Segment Start: RECORDS

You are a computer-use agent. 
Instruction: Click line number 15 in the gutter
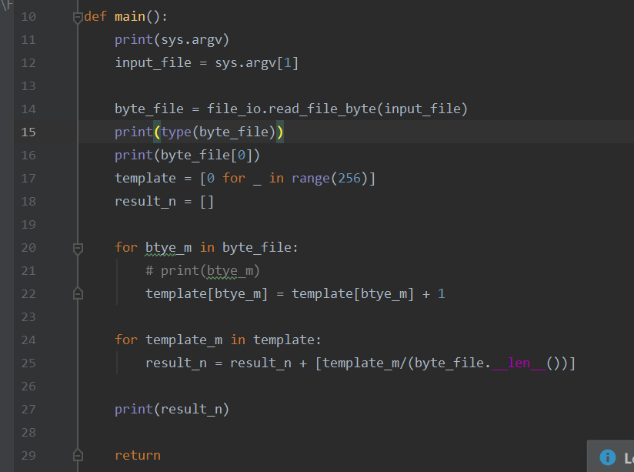[28, 132]
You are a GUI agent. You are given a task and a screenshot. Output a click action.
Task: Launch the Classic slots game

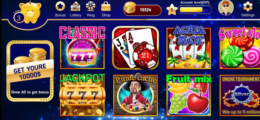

Segment End: RECORDS

When you copy the records above, keep every word exact but leave out the pictures.

You are a computer-use agent. 
Instruction: Click line number 15 in the gutter
[28, 132]
You are a GUI agent. You are given a task and a screenshot. Output a click action.
Task: Launch the Classic slots game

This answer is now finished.